▶ **PASSAGE PROPOSÉ**

——————————

Le deuxième système de pensée qui domine le XIXe siècle, le radicalisme. Contrairement au libéralisme, il est inspiré par des considérations économiques, essentiellement par l’industrie naissante. Les radicaux sont des individualistes et ils ne portent aucun intérêt aux nations. Ils croient au libre-échange, à la libre-concurrence, à l’initiative individuelle (dans les limites du Code Pénal), en la propriété mais acquise par un effort personnel. Leur philosophie convient à la première génération de capitalistes industriels. Leurs philosophes appliquent à toutes les institutions existantes le principe d’utilité – et ce n’est pas le moindre de leurs mérites ; ainsi refusent-ils ce qui n’a de raison d’être que purement historique, ce qui permet de passer par-dessus bord des préjugés comme ceux qui activent la persécution religieuse ou qui justifient l’antisémitisme institutionnalisé. Les radicaux sont des gens raisonnables et méthodiques qui estiment par exemple que l’intérêt personnel est le mobile principal de l’action individuelle et que le bonheur général est le but du législateur. Leurs idées sont largement partagées par les socialistes qui toutefois envisagent le monde plutôt du point de vue du salarié que du point de vue de l’employeur.
Un manuscrit de Bertrand Russell, « How to become a logician »

——————————

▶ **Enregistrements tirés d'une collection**

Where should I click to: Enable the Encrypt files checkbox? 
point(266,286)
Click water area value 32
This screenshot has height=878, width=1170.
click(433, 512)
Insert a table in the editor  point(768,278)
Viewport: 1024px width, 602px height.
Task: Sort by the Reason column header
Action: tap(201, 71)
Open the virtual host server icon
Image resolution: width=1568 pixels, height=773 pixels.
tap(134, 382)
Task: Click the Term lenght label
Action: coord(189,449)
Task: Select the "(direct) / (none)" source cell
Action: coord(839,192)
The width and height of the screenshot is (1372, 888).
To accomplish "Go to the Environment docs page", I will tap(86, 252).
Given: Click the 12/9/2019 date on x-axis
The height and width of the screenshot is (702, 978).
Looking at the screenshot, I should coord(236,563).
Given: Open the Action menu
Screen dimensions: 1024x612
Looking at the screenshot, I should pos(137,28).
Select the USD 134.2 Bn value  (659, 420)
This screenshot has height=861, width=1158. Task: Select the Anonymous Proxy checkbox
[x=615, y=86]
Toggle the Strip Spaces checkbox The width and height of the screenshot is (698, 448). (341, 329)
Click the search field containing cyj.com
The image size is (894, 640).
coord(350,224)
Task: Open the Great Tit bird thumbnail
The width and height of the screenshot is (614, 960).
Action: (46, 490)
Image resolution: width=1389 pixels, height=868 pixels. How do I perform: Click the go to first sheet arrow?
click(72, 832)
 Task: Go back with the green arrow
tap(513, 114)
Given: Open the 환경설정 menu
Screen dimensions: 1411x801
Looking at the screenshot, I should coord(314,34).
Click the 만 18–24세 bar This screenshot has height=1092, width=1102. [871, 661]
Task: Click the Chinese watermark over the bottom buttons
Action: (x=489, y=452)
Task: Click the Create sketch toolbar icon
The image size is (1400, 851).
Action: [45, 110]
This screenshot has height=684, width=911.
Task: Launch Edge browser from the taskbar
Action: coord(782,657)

——————————

▶ **CONSIGNE**
D'après le passage sur le radicalisme, par quoi celui-ci est-il inspiré, contrairement au libéralisme ?

▶ **RÉSULTAT ATTENDU**
Par des considérations économiques, essentiellement par l'industrie naissante.